According to British security and defense contractor QinetiQ, the skill sets gamers develop are remarkably similar to those demanded in the cybersecurity field and, therefore, can be put to good use.
Gaming and security
QinetiQ recently revealed a partnership with the British Esports Association to drive forward the idea that the gaming community has much to contribute to the cybersecurity sector.
An event that took place at the Science Museum in London on Wednesday (September 25) brought together cybersecurity professionals and esports players to test out the theory.
Teams of hackers and esports gamers took on Rocket League, as well as VR-based and lock-picking tasks.

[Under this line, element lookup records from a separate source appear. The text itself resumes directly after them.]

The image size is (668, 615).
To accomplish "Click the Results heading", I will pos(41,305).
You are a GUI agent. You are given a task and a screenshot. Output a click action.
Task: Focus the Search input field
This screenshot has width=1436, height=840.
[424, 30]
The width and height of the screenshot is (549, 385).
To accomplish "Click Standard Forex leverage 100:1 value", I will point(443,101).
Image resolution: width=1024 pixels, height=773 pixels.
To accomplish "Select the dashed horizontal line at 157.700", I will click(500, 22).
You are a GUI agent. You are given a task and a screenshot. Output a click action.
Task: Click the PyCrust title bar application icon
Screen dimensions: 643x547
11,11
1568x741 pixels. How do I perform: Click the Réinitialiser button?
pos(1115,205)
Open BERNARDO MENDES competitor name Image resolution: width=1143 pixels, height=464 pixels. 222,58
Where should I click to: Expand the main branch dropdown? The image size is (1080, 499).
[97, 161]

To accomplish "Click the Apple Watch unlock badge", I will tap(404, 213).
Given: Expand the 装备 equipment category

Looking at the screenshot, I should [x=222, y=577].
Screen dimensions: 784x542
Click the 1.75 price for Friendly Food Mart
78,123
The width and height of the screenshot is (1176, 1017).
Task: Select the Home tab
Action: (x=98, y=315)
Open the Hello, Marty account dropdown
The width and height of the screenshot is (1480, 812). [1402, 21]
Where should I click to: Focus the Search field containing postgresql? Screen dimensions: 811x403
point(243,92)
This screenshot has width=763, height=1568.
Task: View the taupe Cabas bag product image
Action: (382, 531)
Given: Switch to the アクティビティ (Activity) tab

The aim of the event was to draw parallels between the skills valued in security and gaming – whether this is the challenge of getting past network defenses in red team operations or leading a group through a virtual dungeon.
David Viola, ethical security tester at QinetiQ said that gaming and security skills often “translate strongly” and “the skill to combine passion, planning, and knowledge together in a balanced, and coordinated fashion, never changes”.
QinetiQ hosted a crossover esports and cybersecurity skills event in London yesterday
QinetiQ is not the only company looking at esports and gaming as a pathway for encouraging the next generation to consider cybersecurity a viable career path.
In August, six college teams competed at the Wicked6 Cyber Games, testing their gaming skills against cyber-attack scenarios.
This gamification model is becoming common across the cybersecurity industry.
Offensive Security’s OSCP qualification, for example, uses virtual systems containing loot boxes as task objectives to demonstrate an applicant’s growing hacking skills.
Moreover, bug bounty programs as a whole provide an outlet for those seeking a challenge and a reward for problem-solving.
Speaking to The Daily Swig, one QinetiQ cybersecurity professional, unable to be named due to the nature of his work, said that businesses have traditionally struggled with translating gaming skills into workplace value, and this is mainly an “issue of perception related to what different generations had access to growing up,“ given there is a lack of a “common frame of reference”.
“We are approaching a point in our society where yesterday’s gamers are today’s young professionals and parents,” the cybersecurity professional added.
“We have an opportunity to play today’s games with our children, to share the skills we developed and let them push the boundaries […] I suspect society’s perceptions and the recognition of how these skills apply in industry will become more widespread.”